* **Trecho de texto**:
::::

Isso significa que a hipótese de incidência dos tributos deve ser analisada e interpretada para além do preceito constitucionalmente elencado, dando-se ênfase ao resultado prático gerado por eles. Ou seja, a tributação seria um fim amparado na ideia de solidariedade social. Nessa linha, a tributação concretiza o valor axiológico do ideal de solidariedade, podendo-se afirmar que tributação e solidariedade são faces da mesma moeda, já que sem um não se alcança o outro. Não existiria verdadeira solidariedade sem tributação, e sem solidariedade, não se justifica adequadamente a exigência de tributos.

A partir dessa perspectiva, os tributos deixam de ser excepcionais, passando a instrumentos de receita pública derivada, dos quais, continuamente, o Estado se valeria para atender aos objetivos assumidos na redução das desigualdades socioeconômicas. Nesse sentido, não bastaria mais a observância de critérios formais para se chegar à juridicidade de uma determinada exação, sendo importante a observância da capacidade de cada cidadão ou sociedade empresária para arcar com a tributação.

 Cria-se, portanto, um paradigma de moralidade fiscal, impondo limitações à liberdade de planejamento dos contribuintes, com o fito de preservar outros valores como a justiça fiscal, igualdade, capacidade contributiva, neutralidade tributária e eficiência econômica.

Portanto, o   dever   de   pagar   tributos   representaria   um   dos   principais aspectos do exercício da cidadania, que compreende não apenas direitos, mas também deveres a serem observados pelos cidadãos, a fim de garantir um adequado funcionamento da própria sociedade organizada representada pelo Estado, o que inclui a concretização dos próprios direitos dos cidadãos, sobretudo os de cunho prestacional.

::::

* **Linhas listadas**:
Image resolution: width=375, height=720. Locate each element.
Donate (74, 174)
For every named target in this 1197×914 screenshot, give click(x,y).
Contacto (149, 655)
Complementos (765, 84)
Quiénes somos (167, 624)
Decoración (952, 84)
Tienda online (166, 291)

::::

Segundo o trecho sobre tributação e solidariedade, que valores o paradigma de moralidade fiscal busca preservar? As linhas não têm relação com o trecho.

A justiça fiscal, a igualdade, a capacidade contributiva, a neutralidade tributária e a eficiência econômica.